Combined with the progress made in the Trans-Pacific Partnership (TPP) and other regional agreements, as well as accords such as the AEC, the death of the Doha Round fed into a wider picture of fragmentation that has dominated global trade over the course of 2015. This has been particularly borne out in the trade finance sector, where the buzzwords of the post-2008 era, “retrenchment” and “consolidation”, have once more passed into common parlance.

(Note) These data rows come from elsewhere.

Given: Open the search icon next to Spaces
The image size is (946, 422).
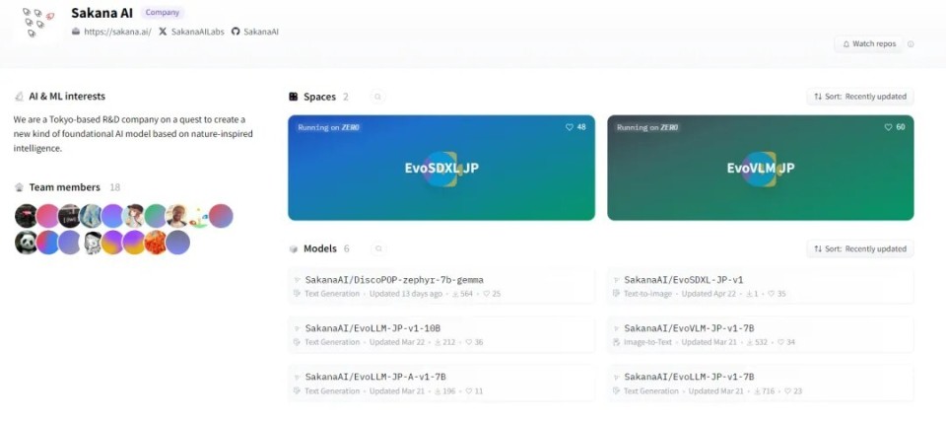Looking at the screenshot, I should coord(377,97).
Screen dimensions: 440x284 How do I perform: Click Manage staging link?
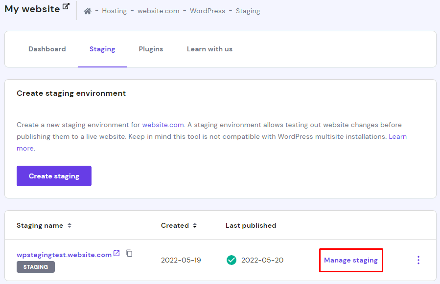point(351,260)
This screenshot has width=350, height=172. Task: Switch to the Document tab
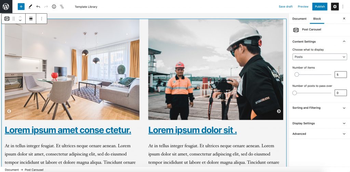pyautogui.click(x=299, y=19)
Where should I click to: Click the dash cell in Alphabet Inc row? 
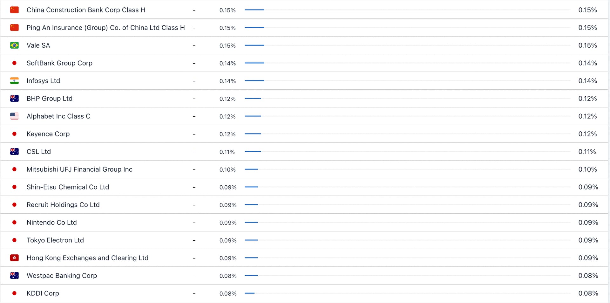tap(194, 116)
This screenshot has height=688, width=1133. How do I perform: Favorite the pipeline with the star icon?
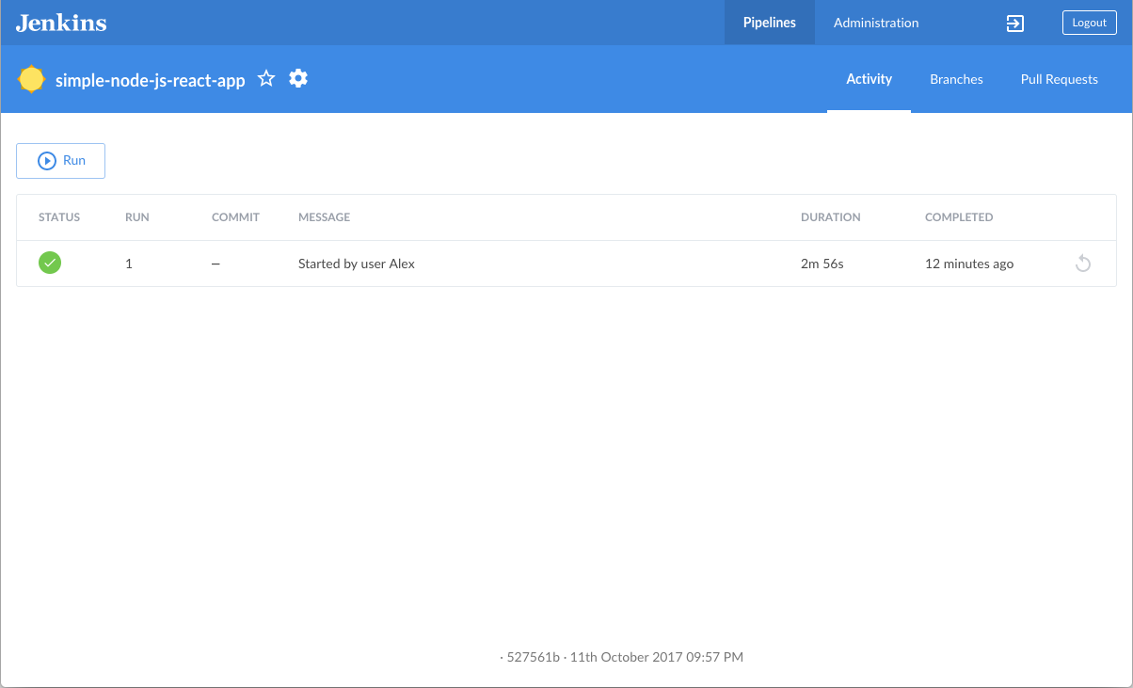(x=266, y=79)
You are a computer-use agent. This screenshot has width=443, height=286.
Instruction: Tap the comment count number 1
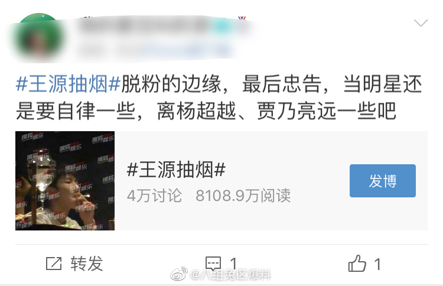(x=233, y=264)

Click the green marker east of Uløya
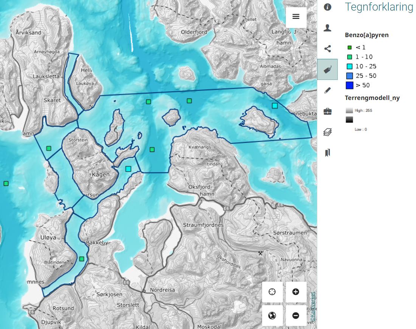[x=82, y=259]
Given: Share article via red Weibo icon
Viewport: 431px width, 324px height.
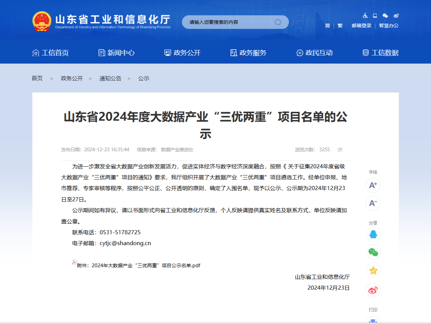Looking at the screenshot, I should coord(373,290).
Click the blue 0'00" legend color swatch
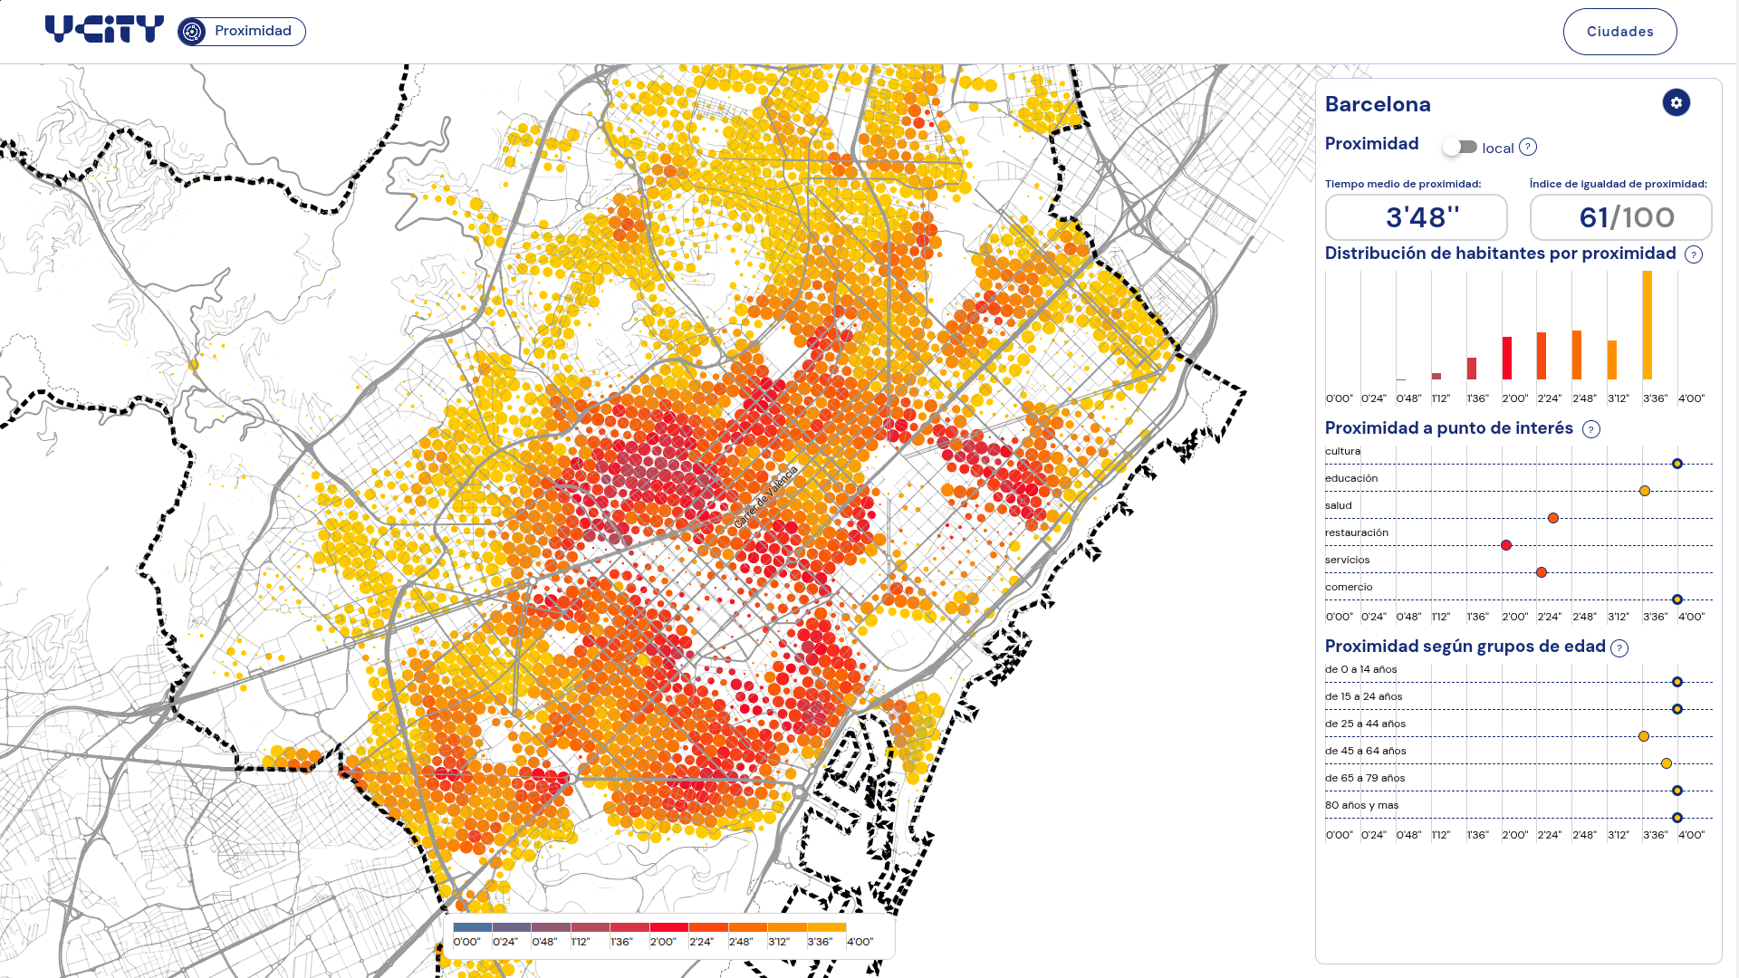 click(472, 927)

It’s been clearly visible in a year spent representing GTR around Asia. Along with the constant speculation and debate about China, the overwhelming majority of banks and companies I spoke to from Korea to Indonesia, from Sri Lanka to Malaysia talk about cutting lines, de-risking and focusing on core markets. They talk of SMEs and small banks being starved of finance, as bigger players bunker down amid growing concern about the cost of regulation and OFAC’s Faustian pursuit of renegade sanctions breakers. It dominated the conversation at Sibos in Singapore, which was unusual in the sense that bankers who usually deny any sort of market withdrawal were openly and freely discussing the trend. It is impossible now to pretend.

As for next year, it’s impossible to predict anything other than more of the same. But expect concerns over that other great elephant in the room – China – to accelerate as policymakers in Beijing continue to struggle with the biggest economic transformation. In trade and investment terms, the story from China is multi-faceted.

The slowdown in China will continue to crush commodity markets in 2016, which will send chills down the spine of Asian trade. All along the Mekong trail, through the rubber plantations of Laos and the oil fields of Myanmar, down to the nickel mines of Indonesia and the coal pits of Australia, the reach of China’s malaise is enormous. Commodity traders and banks can expect to suffer further as it continues.

Another side of the story is one of opportunity. We expect the Asia Infrastructure Investment Bank (AIIB) to start lending in Q3 2016 and trade banks will be forming a disorderly queue for a slice of the pie. Beijing’s new Five Year Plan is expected to create financing and export opportunities for those in the renewables sector. The one thing we can be certain of is that 2016 in Asian trade will, much like 2015, rarely serve up a dull moment.